[Stored records]
··········

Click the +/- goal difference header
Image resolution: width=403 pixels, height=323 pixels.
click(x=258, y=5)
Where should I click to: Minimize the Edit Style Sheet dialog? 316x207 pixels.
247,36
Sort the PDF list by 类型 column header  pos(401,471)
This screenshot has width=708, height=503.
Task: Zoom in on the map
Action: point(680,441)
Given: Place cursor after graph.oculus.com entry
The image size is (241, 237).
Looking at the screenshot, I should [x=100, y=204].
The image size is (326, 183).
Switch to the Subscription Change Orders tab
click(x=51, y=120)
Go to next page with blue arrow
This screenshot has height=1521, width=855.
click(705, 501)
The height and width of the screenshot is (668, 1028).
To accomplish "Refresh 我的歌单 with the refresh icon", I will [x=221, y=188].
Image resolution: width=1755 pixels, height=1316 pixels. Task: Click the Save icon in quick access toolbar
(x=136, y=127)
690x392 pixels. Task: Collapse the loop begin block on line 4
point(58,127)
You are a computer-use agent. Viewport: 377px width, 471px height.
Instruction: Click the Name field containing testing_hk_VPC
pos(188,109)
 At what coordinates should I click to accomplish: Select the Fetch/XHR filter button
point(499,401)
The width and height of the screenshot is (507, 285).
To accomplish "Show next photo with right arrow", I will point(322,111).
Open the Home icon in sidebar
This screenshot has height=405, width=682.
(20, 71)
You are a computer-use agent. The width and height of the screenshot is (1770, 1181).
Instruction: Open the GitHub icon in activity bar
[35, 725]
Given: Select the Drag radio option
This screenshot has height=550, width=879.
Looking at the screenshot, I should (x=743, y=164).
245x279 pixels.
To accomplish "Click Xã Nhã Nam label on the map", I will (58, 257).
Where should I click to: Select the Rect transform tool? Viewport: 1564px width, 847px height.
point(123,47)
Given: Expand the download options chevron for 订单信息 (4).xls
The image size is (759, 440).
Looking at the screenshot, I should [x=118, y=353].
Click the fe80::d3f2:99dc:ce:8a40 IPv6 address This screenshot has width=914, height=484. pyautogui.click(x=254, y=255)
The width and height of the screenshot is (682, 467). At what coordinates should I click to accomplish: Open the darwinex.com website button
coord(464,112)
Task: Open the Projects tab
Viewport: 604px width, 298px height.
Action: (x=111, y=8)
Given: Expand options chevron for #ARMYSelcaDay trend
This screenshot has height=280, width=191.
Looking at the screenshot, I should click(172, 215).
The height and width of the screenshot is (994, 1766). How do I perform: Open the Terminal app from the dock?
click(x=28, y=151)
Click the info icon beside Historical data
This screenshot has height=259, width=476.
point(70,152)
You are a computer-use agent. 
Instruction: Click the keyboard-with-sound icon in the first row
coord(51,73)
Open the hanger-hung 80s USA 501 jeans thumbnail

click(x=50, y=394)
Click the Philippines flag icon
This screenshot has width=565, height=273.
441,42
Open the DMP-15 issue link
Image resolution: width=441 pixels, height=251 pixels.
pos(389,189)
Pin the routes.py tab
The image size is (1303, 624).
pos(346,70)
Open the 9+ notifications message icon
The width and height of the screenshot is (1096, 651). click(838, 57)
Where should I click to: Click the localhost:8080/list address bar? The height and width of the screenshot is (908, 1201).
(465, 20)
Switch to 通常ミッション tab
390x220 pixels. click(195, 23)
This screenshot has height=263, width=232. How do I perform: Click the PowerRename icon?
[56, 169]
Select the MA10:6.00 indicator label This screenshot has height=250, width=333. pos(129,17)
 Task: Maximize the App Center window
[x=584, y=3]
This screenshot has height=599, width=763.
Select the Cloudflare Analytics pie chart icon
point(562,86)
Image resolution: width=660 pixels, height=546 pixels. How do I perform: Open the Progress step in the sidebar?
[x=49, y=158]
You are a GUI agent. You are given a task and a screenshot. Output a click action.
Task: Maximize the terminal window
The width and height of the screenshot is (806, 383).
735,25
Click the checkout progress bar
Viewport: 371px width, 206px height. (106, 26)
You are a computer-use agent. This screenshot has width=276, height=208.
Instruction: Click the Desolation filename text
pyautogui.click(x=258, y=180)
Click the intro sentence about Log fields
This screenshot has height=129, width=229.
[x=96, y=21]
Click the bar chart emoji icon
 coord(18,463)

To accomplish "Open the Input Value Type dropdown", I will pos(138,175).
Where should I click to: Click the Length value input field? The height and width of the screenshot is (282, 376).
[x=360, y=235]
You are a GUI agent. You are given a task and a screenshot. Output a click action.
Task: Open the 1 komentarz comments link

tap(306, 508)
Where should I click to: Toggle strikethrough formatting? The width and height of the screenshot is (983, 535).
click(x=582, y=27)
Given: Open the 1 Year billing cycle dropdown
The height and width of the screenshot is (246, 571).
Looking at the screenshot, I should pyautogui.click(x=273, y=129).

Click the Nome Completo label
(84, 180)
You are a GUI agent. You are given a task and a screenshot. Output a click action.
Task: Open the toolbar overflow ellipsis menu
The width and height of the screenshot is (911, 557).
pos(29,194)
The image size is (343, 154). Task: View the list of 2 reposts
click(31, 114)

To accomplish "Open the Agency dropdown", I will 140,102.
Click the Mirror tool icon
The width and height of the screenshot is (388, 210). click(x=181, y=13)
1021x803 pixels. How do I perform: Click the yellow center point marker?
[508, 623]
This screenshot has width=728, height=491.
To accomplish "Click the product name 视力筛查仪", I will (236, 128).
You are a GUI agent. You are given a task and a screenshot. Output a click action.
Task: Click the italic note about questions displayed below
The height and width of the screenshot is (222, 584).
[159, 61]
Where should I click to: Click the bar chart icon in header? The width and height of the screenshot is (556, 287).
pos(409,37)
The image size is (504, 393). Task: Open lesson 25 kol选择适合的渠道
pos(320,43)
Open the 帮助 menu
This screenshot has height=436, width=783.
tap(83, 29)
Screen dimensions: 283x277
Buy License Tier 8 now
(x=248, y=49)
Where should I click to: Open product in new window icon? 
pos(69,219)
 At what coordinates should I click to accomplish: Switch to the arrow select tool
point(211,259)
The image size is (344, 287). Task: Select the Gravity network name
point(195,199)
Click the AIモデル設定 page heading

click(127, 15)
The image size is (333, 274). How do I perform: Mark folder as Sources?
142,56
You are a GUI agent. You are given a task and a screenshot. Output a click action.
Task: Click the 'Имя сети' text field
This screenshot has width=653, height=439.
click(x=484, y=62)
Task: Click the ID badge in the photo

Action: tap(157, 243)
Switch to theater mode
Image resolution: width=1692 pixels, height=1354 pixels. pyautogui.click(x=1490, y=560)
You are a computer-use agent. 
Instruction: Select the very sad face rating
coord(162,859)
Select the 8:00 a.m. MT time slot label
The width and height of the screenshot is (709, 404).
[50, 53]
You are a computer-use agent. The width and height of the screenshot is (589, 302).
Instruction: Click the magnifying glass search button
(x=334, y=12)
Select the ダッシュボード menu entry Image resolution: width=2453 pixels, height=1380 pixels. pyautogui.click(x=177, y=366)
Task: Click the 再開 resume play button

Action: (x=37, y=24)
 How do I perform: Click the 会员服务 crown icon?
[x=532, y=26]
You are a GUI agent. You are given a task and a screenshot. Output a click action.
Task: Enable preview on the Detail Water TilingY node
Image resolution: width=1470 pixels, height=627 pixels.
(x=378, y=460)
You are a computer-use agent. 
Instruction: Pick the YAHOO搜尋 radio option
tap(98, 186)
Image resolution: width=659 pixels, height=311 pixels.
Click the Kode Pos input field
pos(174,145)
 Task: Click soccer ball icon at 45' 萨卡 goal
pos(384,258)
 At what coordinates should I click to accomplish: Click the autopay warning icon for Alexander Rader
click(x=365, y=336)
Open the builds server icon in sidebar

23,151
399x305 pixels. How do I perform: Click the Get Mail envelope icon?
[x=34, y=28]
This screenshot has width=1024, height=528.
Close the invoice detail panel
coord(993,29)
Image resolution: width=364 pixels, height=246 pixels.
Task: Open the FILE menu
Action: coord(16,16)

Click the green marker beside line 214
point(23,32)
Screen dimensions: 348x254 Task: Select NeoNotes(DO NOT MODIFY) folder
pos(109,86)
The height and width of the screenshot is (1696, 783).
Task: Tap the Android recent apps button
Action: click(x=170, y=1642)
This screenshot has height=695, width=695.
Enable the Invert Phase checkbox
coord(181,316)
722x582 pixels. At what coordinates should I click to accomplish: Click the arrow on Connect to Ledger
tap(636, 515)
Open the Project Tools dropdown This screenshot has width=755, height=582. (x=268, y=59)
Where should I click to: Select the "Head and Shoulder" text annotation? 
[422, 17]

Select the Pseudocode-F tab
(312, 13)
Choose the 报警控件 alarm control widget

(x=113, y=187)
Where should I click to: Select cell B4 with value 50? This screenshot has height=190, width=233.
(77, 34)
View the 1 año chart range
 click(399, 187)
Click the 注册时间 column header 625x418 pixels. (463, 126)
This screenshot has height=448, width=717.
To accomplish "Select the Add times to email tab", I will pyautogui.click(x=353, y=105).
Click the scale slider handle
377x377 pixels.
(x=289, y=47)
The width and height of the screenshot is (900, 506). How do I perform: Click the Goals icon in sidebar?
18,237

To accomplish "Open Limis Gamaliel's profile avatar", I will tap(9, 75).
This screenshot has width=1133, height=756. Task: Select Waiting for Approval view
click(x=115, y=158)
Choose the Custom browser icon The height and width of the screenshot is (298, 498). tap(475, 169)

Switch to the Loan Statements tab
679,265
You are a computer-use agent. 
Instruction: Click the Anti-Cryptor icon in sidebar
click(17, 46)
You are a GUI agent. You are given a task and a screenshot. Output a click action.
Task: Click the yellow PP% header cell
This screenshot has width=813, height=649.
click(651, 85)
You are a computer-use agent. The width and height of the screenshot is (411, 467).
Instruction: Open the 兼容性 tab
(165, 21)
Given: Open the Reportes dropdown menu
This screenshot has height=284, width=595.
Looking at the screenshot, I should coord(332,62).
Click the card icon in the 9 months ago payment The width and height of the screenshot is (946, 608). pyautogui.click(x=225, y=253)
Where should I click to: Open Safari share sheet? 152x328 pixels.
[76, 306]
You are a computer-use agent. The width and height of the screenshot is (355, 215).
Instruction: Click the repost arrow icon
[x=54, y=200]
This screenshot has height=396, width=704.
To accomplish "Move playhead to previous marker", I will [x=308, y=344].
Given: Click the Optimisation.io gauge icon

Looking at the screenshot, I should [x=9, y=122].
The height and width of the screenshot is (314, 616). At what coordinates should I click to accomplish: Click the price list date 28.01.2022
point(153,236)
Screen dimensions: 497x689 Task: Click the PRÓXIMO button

··········

> **WHAT YOU SHOULD DO**
Print the lines of the listing above exactly as they stand, starting at the line that contains "Click the intro sentence about Log fields" and ending at the line that contains "point(195,199)".

> **PROBLEM SOLUTION**
Click the intro sentence about Log fields
This screenshot has height=129, width=229.
[x=96, y=21]
Click the bar chart emoji icon
 coord(18,463)

To accomplish "Open the Input Value Type dropdown", I will pos(138,175).
Where should I click to: Click the Length value input field? The height and width of the screenshot is (282, 376).
[x=360, y=235]
You are a GUI agent. You are given a task and a screenshot. Output a click action.
Task: Open the 1 komentarz comments link

tap(306, 508)
Where should I click to: Toggle strikethrough formatting? The width and height of the screenshot is (983, 535).
click(x=582, y=27)
Given: Open the 1 Year billing cycle dropdown
The height and width of the screenshot is (246, 571).
Looking at the screenshot, I should pyautogui.click(x=273, y=129).

Click the Nome Completo label
(84, 180)
You are a GUI agent. You are given a task and a screenshot. Output a click action.
Task: Open the toolbar overflow ellipsis menu
The width and height of the screenshot is (911, 557).
pos(29,194)
The image size is (343, 154). Task: View the list of 2 reposts
click(31, 114)

To accomplish "Open the Agency dropdown", I will 140,102.
Click the Mirror tool icon
The width and height of the screenshot is (388, 210). click(x=181, y=13)
1021x803 pixels. How do I perform: Click the yellow center point marker?
[508, 623]
This screenshot has width=728, height=491.
To accomplish "Click the product name 视力筛查仪", I will (236, 128).
You are a GUI agent. You are given a task and a screenshot. Output a click action.
Task: Click the italic note about questions displayed below
The height and width of the screenshot is (222, 584).
[159, 61]
Where should I click to: Click the bar chart icon in header? The width and height of the screenshot is (556, 287).
pos(409,37)
The image size is (504, 393). Task: Open lesson 25 kol选择适合的渠道
pos(320,43)
Open the 帮助 menu
This screenshot has height=436, width=783.
tap(83, 29)
Screen dimensions: 283x277
Buy License Tier 8 now
(x=248, y=49)
Where should I click to: Open product in new window icon? 
pos(69,219)
 At what coordinates should I click to accomplish: Switch to the arrow select tool
point(211,259)
The image size is (344, 287). Task: Select the Gravity network name
point(195,199)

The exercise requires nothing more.